El
espectador imbécil es una figura de la que ya no se puede prescindir en
cualquier espectáculo que se precie. Más que espectador es un actor que sigue
las pautas que le marca el director de escena en función de cómo le interesa
que se desarrolle, ya que es un elemento más del mismo. Basta con observar los
programas que cualquiera -es decir todas- las televisiones emiten diariamente. Entran
con la lección aprendida, cómo deben vestir, dónde se deben situar, cómo hay
que repetir si su reacción no ha sido la previsible o lo suficientemente
elocuente, cuándo hay que aplaudir o reír, a no ser que ya venga esto enlatado.
En este caso estamos ante el convidado de piedra que completa el decorado del
plató. Así que alterna el papel entre espectador imbécil y tonto útil.
Y
lo que pasa en los estudios de TV es una muestra de lo que pasa en los hogares.
Quien se apalanca en el sofá sin el menor espíritu crítico, está expuesto a
recibir una dosis de bazofia en estado puro para la que no tiene vacuna. Series
insulsas que sólo divierten, pero que
meten la ideología más rancia o reescriben la historia. Debates adoctrinadores
donde falta la parte crítica. Presentadores imparciales
al servicio de quien fabrica la opinión. Noticieros objetivos que retuercen la noticia para mostrar sólo lo que
interesa. Telepredicadores que recuerdan a los charlatanes de feria. Cotilleos cutres
y zafios donde se muestran las miserias de unos personajes de chichinabo. Gran
hermano que de experimento sociológico –decían- ha devenido en puterío. Incluso
en esos documentales sobre naturaleza, aparentemente inocuos, se puede
encontrar la manipulación: En las escenas, las secuencias, la historia que
relata, la mano de Dios o la moralina final.

▶ _Instrucción_
Según el texto sobre el espectador imbécil, ¿en qué aspectos de los documentales sobre naturaleza se puede encontrar la manipulación? Enuméralos todos. Responde basándote únicamente en el texto.

▶ _Información mostrada_
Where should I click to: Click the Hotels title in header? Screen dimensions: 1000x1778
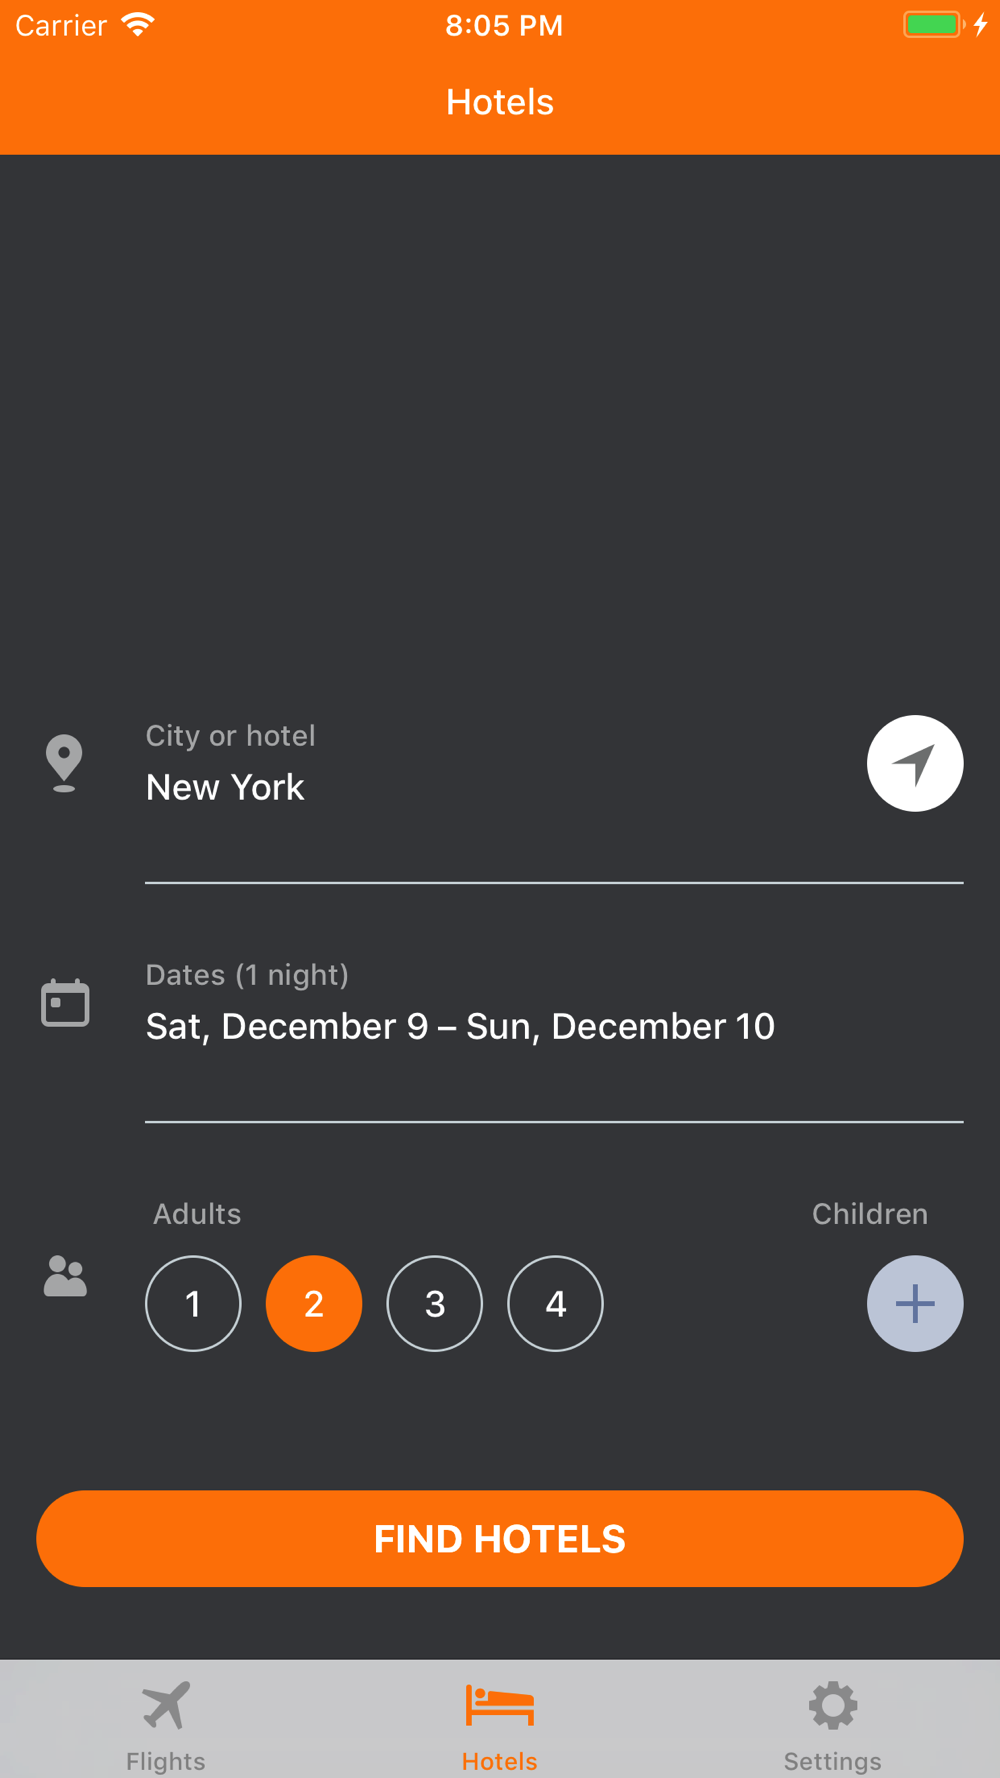pyautogui.click(x=500, y=102)
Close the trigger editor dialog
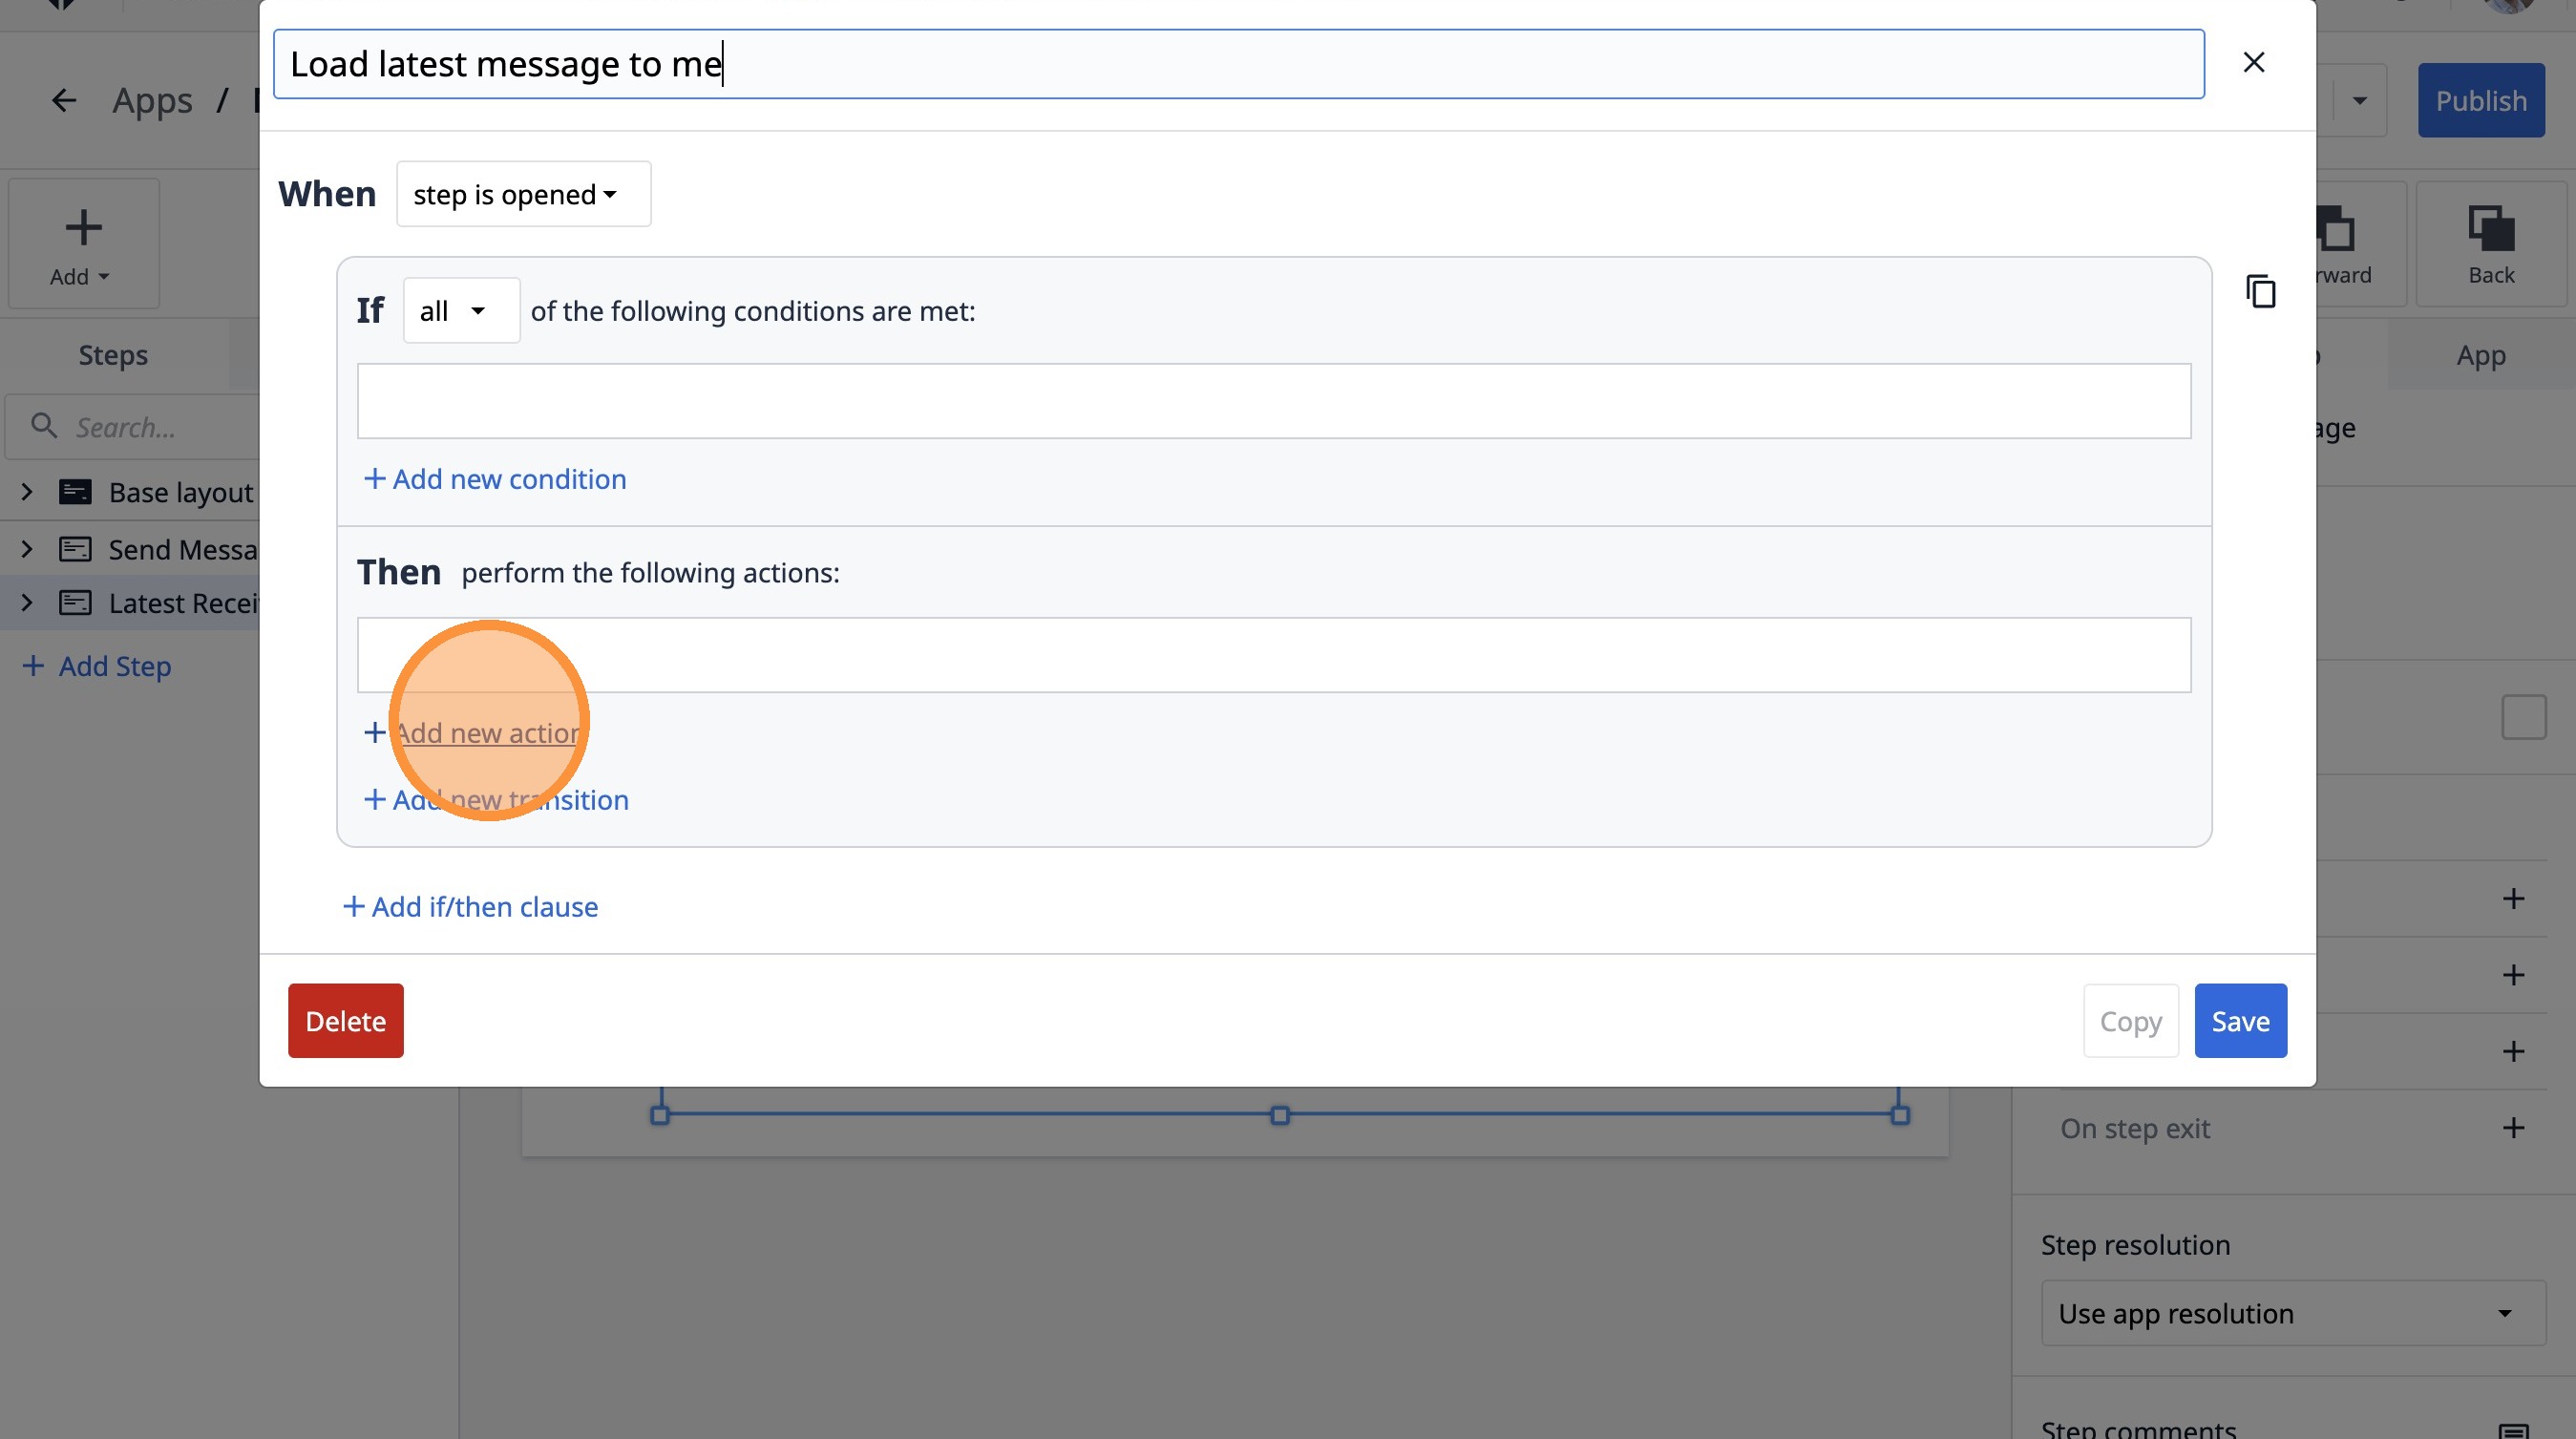Screen dimensions: 2576x1439 click(2253, 63)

▶ _Respuesta_
- Las escenas
- Las secuencias
- La historia que relata
- La mano de Dios
- La moralina final